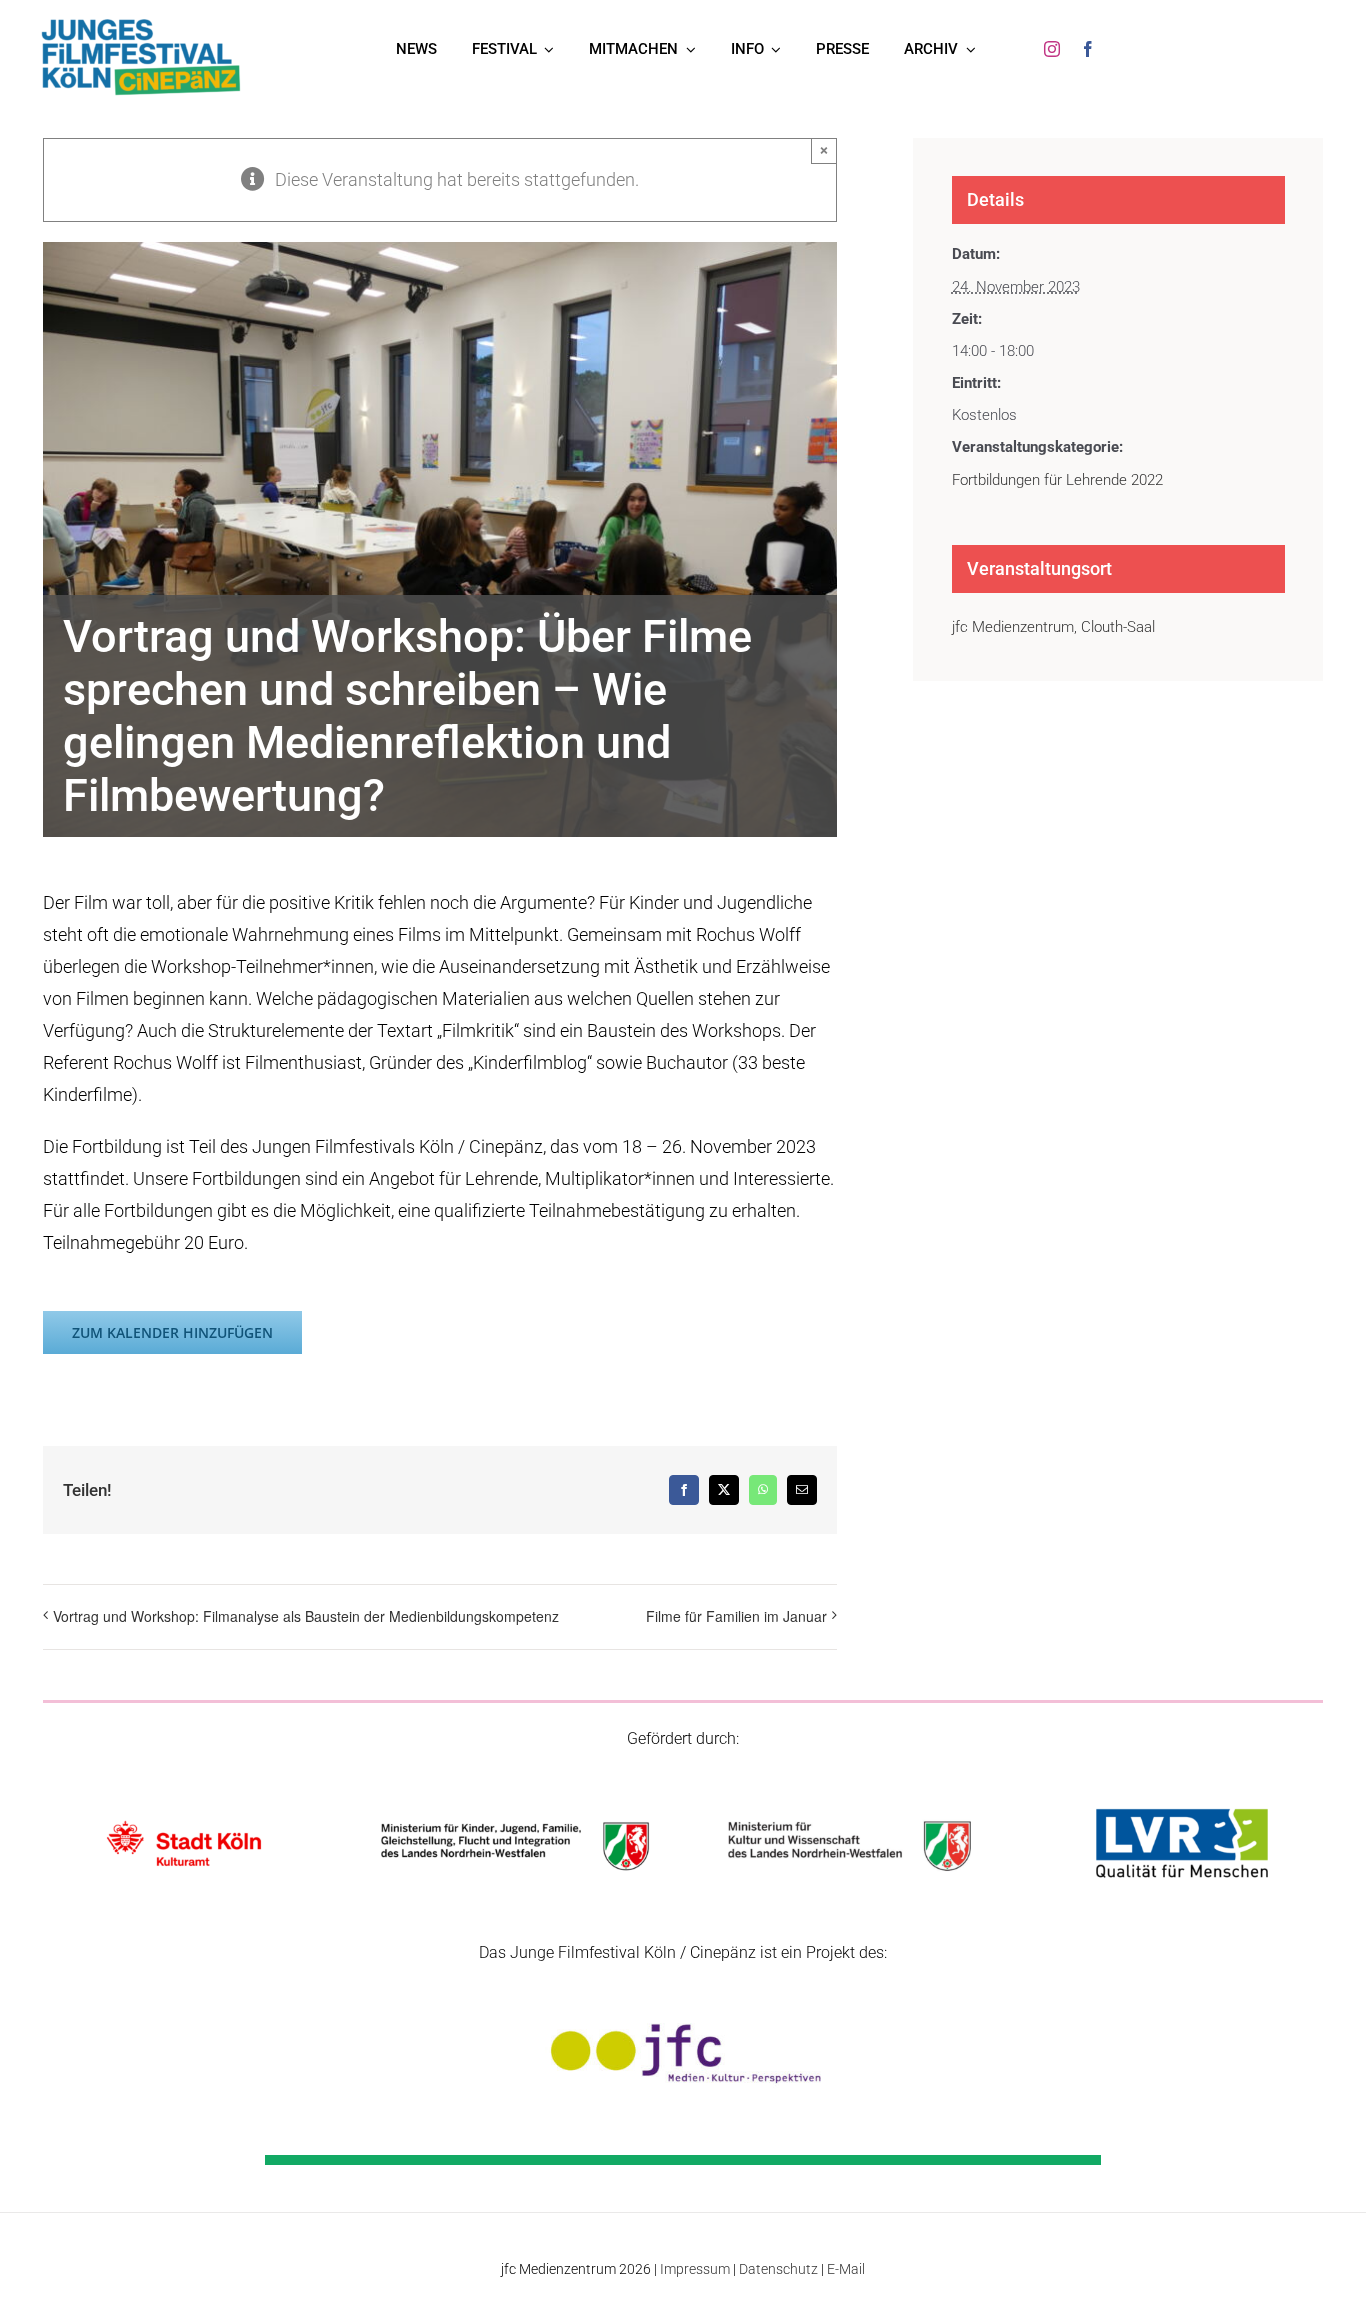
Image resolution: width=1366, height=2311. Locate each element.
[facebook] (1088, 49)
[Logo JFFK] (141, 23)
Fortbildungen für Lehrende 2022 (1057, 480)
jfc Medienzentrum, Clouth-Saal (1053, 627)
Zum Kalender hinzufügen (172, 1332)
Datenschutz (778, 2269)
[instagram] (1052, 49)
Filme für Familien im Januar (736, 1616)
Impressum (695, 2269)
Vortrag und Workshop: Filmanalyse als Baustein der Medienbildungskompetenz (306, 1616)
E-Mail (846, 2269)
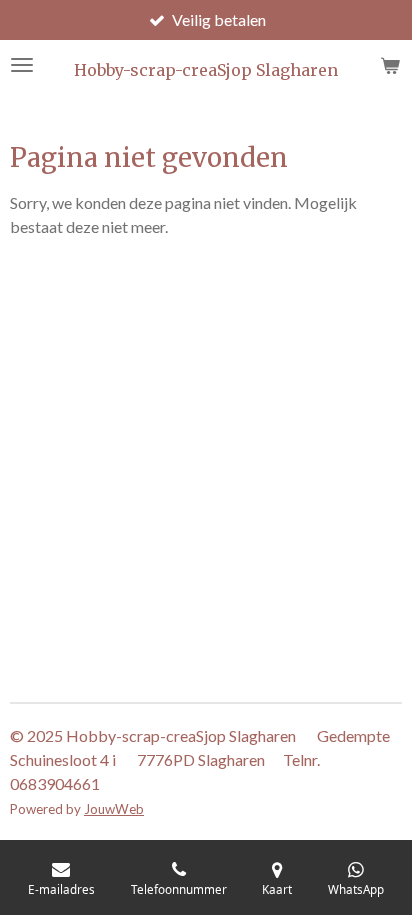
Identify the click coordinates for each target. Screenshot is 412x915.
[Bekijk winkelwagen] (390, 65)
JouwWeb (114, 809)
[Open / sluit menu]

◇ ◇ ◇ ◇ ◇ ◇ ◇

» PROBLEM DESCRIPTION: The entries above need to be repeated in full, word for word. Skip the images.

» EXERCISE SOLUTION:
Image resolution: width=1366, height=2311. Locate each element.
[facebook] (1088, 49)
[Logo JFFK] (141, 23)
Fortbildungen für Lehrende 2022 (1057, 480)
jfc Medienzentrum, Clouth-Saal (1053, 627)
Zum Kalender hinzufügen (172, 1332)
Datenschutz (778, 2269)
[instagram] (1052, 49)
Filme für Familien im Januar (736, 1616)
Impressum (695, 2269)
Vortrag und Workshop: Filmanalyse als Baustein der Medienbildungskompetenz (306, 1616)
E-Mail (846, 2269)
Identify the click coordinates for each target. Screenshot is 412x915.
[Bekijk winkelwagen] (390, 65)
JouwWeb (114, 809)
[Open / sluit menu]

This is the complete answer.